WHAT TO DO: Leaving out the images, reproduce every line of the data that follows exactly.

# # #

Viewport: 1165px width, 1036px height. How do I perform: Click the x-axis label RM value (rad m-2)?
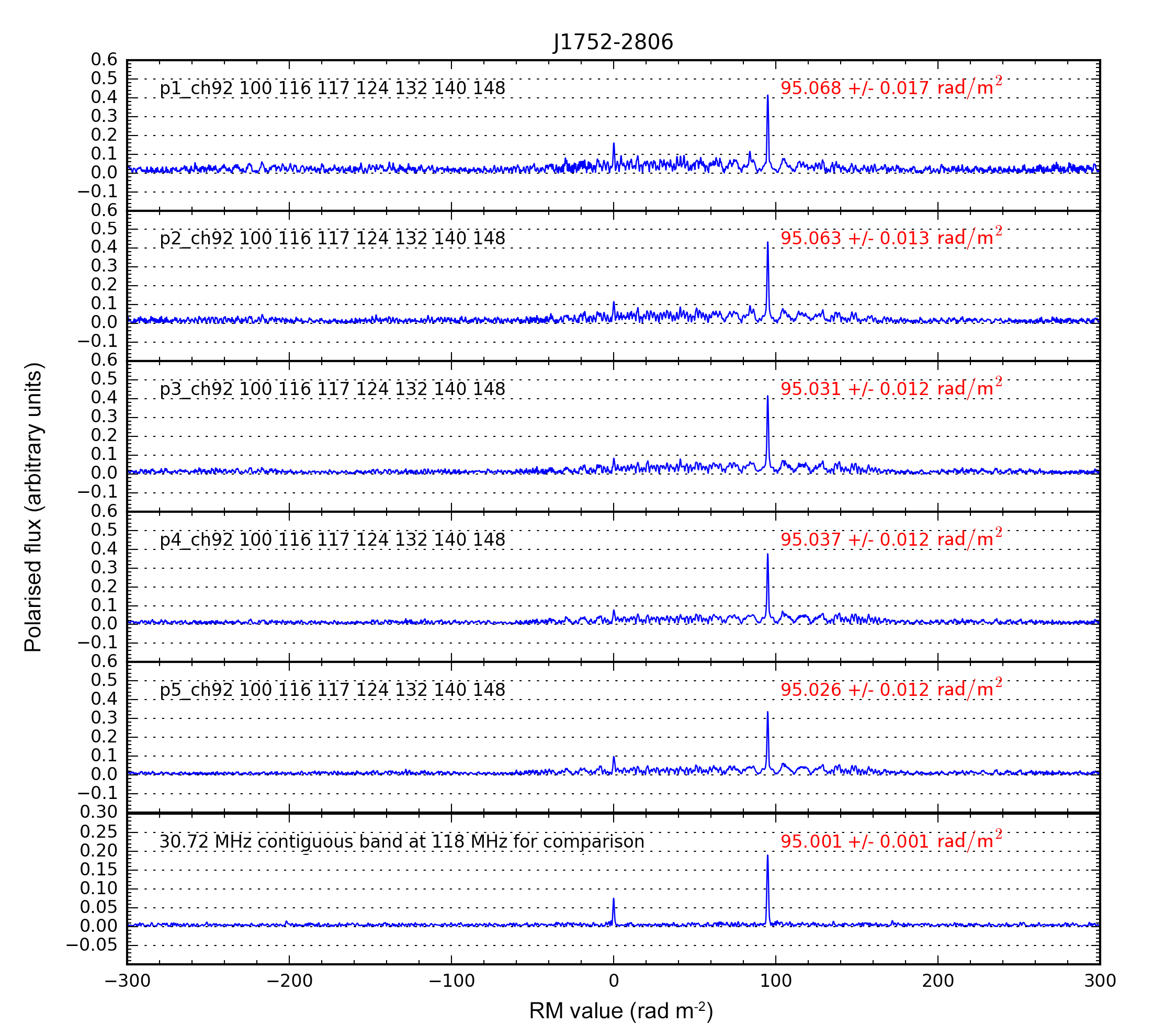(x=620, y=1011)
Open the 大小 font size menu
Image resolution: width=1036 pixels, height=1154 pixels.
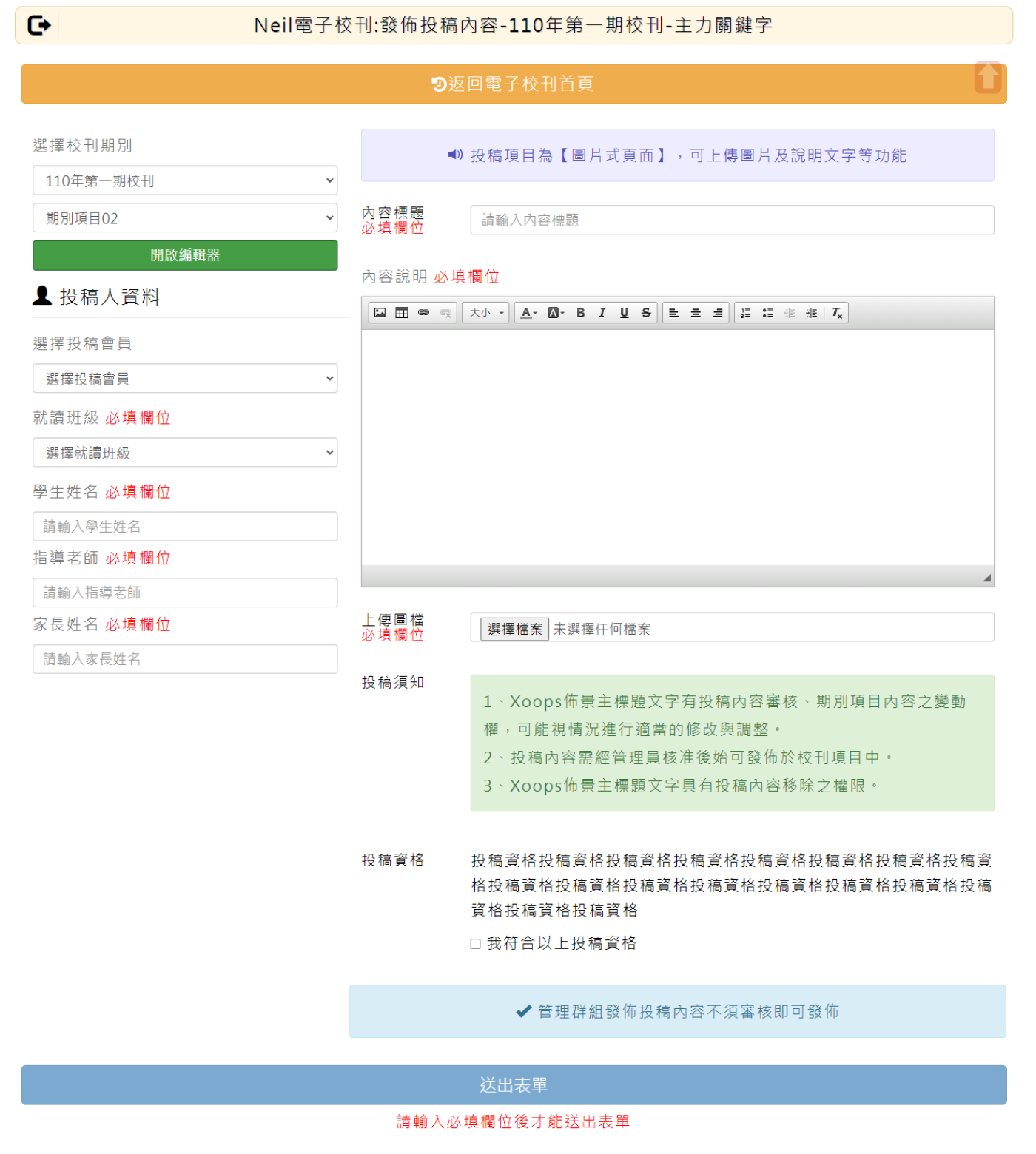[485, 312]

# # #

RESPONSE FOR THIS EXERCISE:
Viewport: 1165px width, 1036px height. How do I perform: Click the x-axis label RM value (rad m-2)?
(x=620, y=1011)
Open the 大小 font size menu
Image resolution: width=1036 pixels, height=1154 pixels.
[485, 312]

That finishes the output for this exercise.